The truth is, I’ve discovered that it is more fun and less of an effort… reading other people’s blogs. I actually get to laugh immediately, the gratification is quick and instant, and then I can go back to surfing porn. A lot of sort of interesting events have passed which I could have exploited for more–for MORE!–blogging, but I just allowed them to pass. Because as amusing they might be, not everything needs to be blogged about–do I really need to let others hear about how my seatmate in Gloria Jean’s Cafe in Pan Pacific, those two lecherous Japanese dudes, were watching Japanese porn in their laptops? Obviously not. I could have made a spin and exaggerated that as they were watching porn their hands were moving so fast because they were, er, reading Cliff’s Notes about the porn, but there is a limit to what people would believe. Because really, there are millions of porn out there and Cliff couldn’t possibly catch up with everything to come up with detailed analyses.
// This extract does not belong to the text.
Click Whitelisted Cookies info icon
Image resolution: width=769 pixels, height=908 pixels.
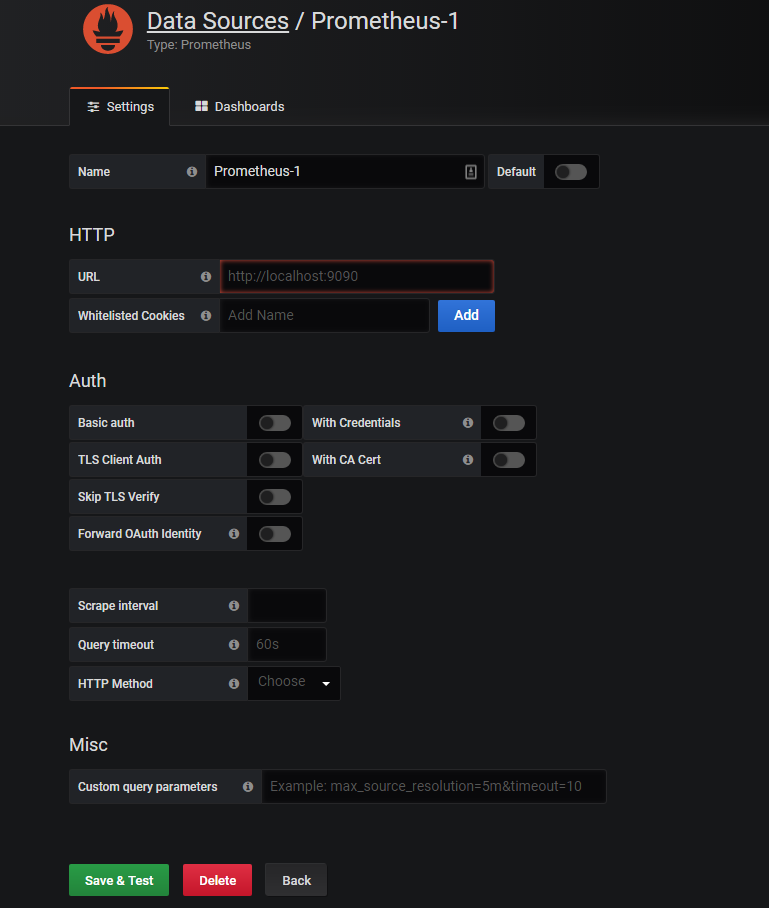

Recently Google My Facebook, maintained by Tessieloopagooparoopiepoop’s brother, Jose, has outrightly announced a hiatus. HTGOF and Benefit of the Daw I think are in some faraway beach, playing with dolphins and such. The only blog alerts blinking right now are my action figure update blogs, and what’s the point if I have no money. Nothing to write about, nothing to read, nothing exciting to watch, not really interested in porn as I’m pretending to be, drugs are too expensive, it’s too hot to even whine, I am hearing nothing but useless air, everyone seems to be getting along to make chismis out of.